Restate exactly the lines below, from the one containing "The image size is (829, 726)." through the final line, and leave out the pictures.
*** Opening TASK DATA ***
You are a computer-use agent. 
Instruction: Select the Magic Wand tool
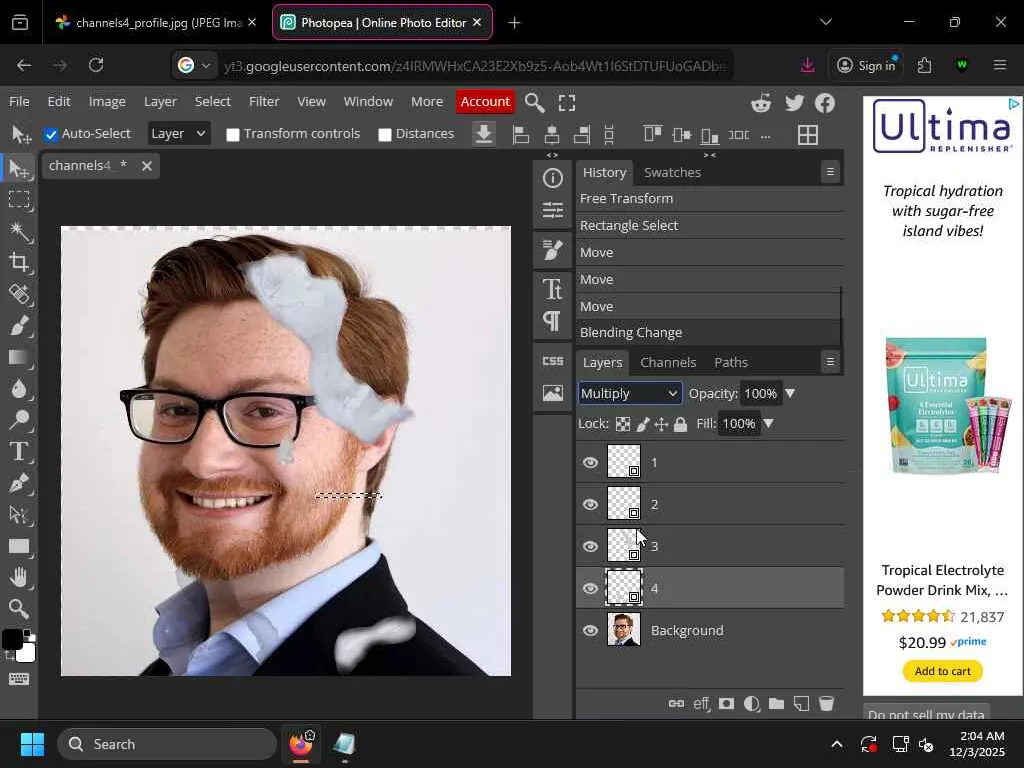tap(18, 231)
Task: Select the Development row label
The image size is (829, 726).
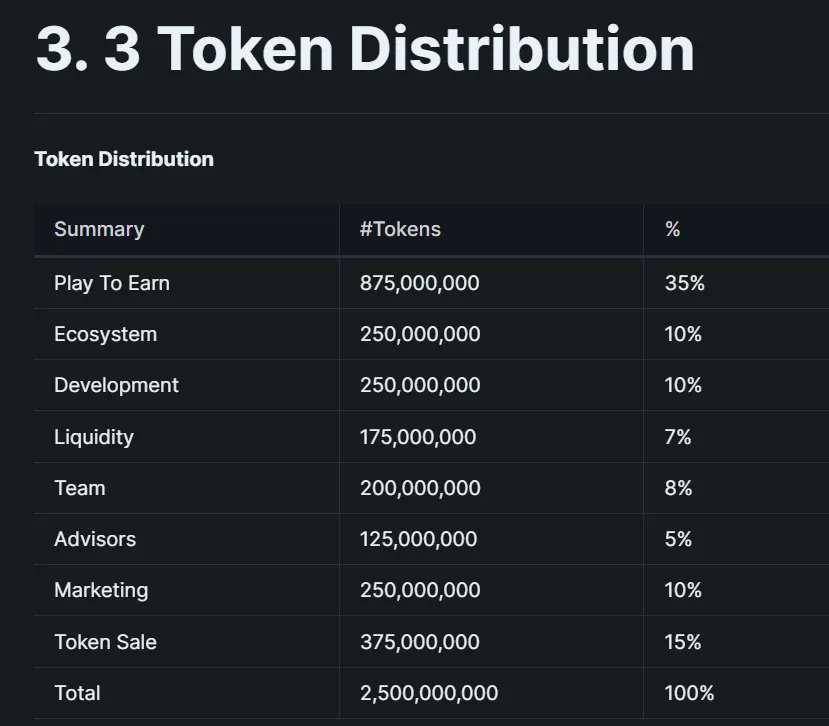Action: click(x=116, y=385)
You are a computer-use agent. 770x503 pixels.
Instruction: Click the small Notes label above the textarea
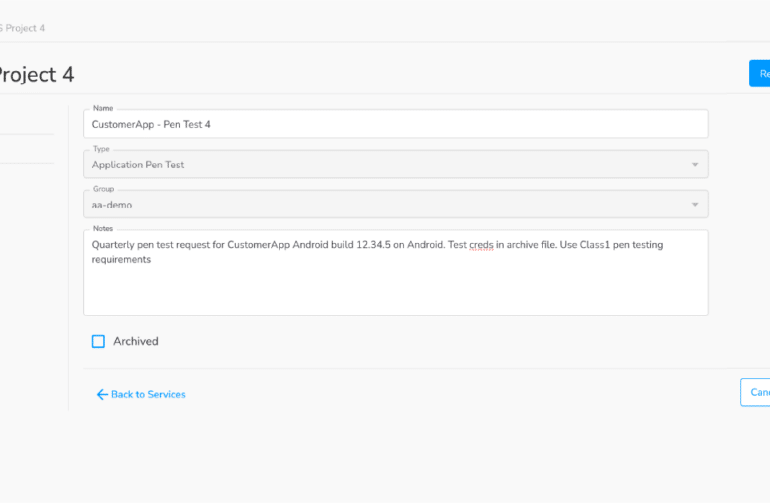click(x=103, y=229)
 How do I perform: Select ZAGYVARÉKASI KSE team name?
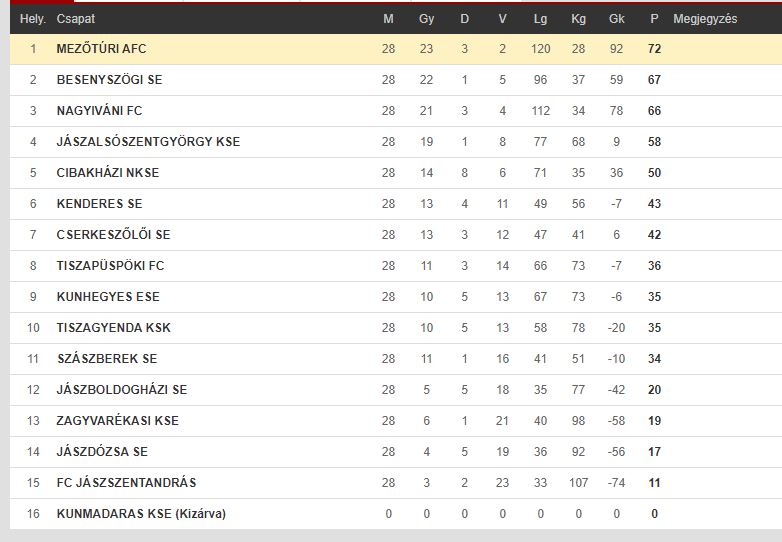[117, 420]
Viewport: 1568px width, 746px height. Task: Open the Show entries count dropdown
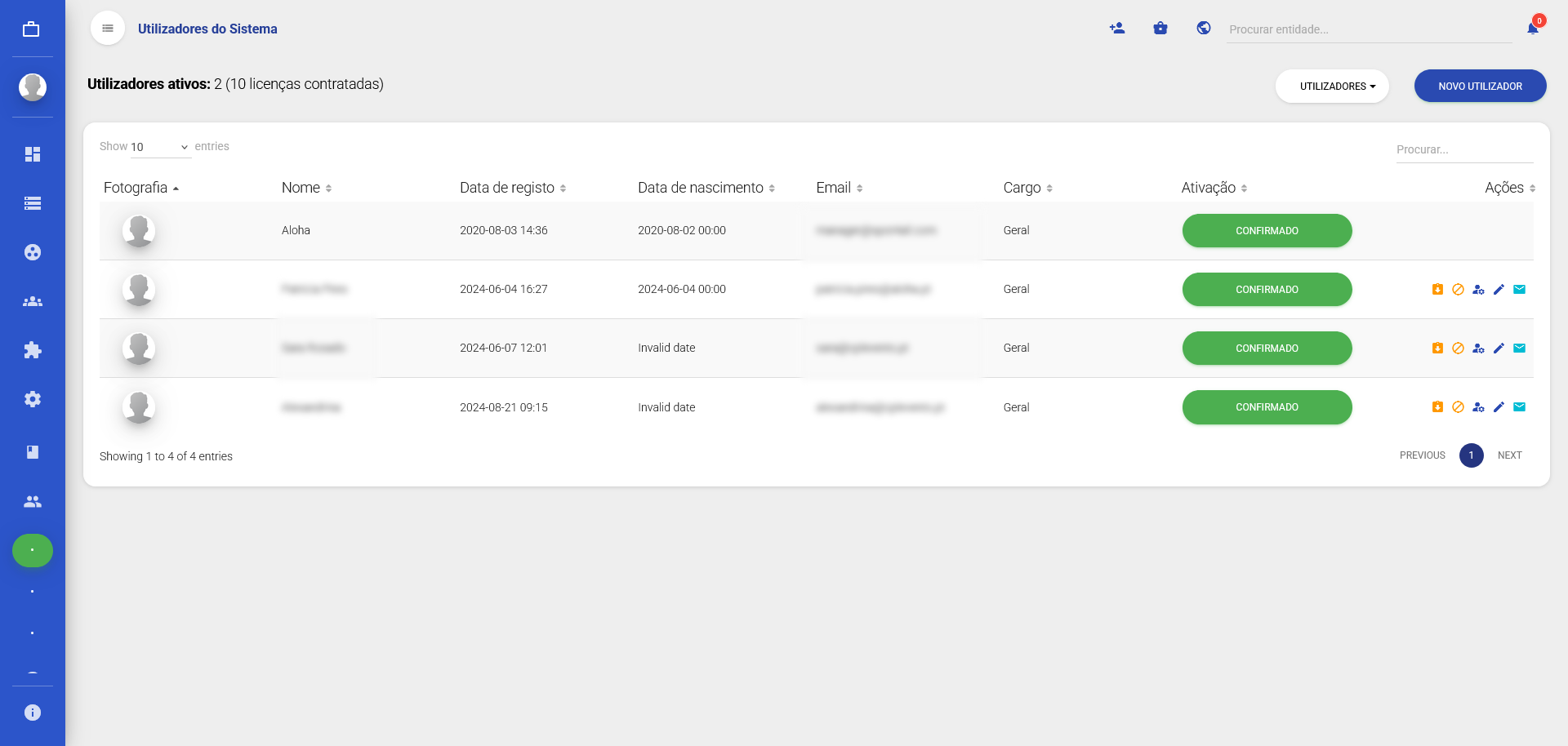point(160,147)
*** Closing TASK DATA ***
• [TASK RESPONSE]:
The image size is (829, 726).
Action: click(x=116, y=385)
You are a computer-use agent. 770x503 pixels.
Instruction: Click the small Notes label above the textarea
click(x=103, y=229)
 How do I perform: Select ZAGYVARÉKASI KSE team name?
[117, 420]
Viewport: 1568px width, 746px height. Task: Open the Show entries count dropdown
point(160,147)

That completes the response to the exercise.